> Aim: Rewrite the lines below, changing every "Where should I click to" to "Where should I tap to" and leaving everything else as it is.

> Supplied entries:

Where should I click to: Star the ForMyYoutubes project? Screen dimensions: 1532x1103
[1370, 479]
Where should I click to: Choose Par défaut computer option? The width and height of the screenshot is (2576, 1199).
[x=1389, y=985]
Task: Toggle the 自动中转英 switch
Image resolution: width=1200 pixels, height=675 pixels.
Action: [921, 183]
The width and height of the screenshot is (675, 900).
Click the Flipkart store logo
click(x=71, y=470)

> Solution for this exercise:
Where should I tap to: Star the ForMyYoutubes project? Screen dimensions: 1532x1103
[1370, 479]
Where should I tap to: Choose Par défaut computer option? The width and height of the screenshot is (2576, 1199).
[x=1389, y=985]
Task: Toggle the 自动中转英 switch
Image resolution: width=1200 pixels, height=675 pixels.
Action: [921, 183]
The width and height of the screenshot is (675, 900).
Click the Flipkart store logo
click(x=71, y=470)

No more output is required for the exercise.